Many things. Range is a collection of (possibly interrelated) graph structures. For example, there is a topological "primary" graph, which represents your environments, clusters, clusters-of-clusters, and hosts within clusters. There is a "dependency" graph, which shows how a cluster may depend on an environment, or a cluster within another environment. etc. You can add your own graph structures as well, allowing you to represent adjacency information for any usecase you may have. For ever vertex in any graph, you can store "tags", which are keys with multiple values. This allows you to persist information about any environment, cluster, host, or other thing. The information you persist could be, for example, what chef or puppet role (or their equivalent in salt, ansible, metahelper, and if your truly unfortunate, cfengine, etc) every host in a cluster should have; effectively turning range into an ENC. You can also use Hiera with salt or puppet, "automatic attributes" in chef backed by range++ to serve parameters/properties for recipes/catalogs, etc.

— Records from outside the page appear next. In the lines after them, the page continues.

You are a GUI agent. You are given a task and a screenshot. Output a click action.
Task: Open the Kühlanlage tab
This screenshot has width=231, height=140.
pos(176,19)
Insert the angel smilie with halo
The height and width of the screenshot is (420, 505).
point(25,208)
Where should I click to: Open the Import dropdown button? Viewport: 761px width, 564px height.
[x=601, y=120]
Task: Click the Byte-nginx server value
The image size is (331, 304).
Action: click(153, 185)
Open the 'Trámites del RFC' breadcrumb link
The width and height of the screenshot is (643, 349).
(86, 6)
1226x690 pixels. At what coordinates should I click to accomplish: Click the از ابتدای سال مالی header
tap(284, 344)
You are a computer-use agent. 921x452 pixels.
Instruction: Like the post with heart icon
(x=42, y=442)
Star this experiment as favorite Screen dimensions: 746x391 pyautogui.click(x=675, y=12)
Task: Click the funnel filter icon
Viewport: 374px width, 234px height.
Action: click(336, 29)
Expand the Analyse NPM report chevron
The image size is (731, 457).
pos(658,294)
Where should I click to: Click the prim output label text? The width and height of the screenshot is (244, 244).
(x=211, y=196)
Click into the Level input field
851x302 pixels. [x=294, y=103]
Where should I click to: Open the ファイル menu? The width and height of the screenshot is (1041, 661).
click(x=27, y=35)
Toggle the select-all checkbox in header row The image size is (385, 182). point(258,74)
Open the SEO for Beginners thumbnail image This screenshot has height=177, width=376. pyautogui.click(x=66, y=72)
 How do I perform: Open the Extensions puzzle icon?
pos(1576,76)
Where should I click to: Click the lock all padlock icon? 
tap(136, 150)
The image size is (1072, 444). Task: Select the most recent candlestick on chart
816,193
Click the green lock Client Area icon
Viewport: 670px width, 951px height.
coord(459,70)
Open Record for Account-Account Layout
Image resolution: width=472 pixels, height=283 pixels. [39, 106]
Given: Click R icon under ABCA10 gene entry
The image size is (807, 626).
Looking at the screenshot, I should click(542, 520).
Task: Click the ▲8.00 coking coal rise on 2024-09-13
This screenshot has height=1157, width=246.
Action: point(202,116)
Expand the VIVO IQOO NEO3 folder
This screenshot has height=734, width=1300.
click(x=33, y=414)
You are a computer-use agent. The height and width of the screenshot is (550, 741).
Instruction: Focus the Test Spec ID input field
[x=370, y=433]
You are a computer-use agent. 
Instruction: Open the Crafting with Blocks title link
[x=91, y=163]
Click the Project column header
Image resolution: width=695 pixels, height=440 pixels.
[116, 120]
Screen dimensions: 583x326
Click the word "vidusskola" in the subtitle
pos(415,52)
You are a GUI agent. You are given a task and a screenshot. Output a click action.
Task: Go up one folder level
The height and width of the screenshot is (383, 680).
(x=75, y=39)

Range++, as currently implemented, is designed around the concept of an "environment" being a full-stack deployment. Environments contain clusters. A cluster is a logical association of things. So a cluster could be, for example "frontend", which could contain "webservers", or "backend" which could contain "datastore". Clusters can contain other clusters, or they can contain hosts (or any arbitrary terminal). Clusters may be nested to any depth, and need not necessarily be acyclic (however, usecases where cycles are desired are unlikely.) The idea being, you describe what your full stack looks like when deployed, with "environment" at the top, and clusters-of-clusters-of-<...>-of-clusters. Once you have this description, you can dynamically plug hosts into the clusters to classify their serving role. Range allows you to easily visualize these topologies as graphviz dot SVG (or PNG) images, so you can see what hosts are in which roles, and where they sit within the architecture.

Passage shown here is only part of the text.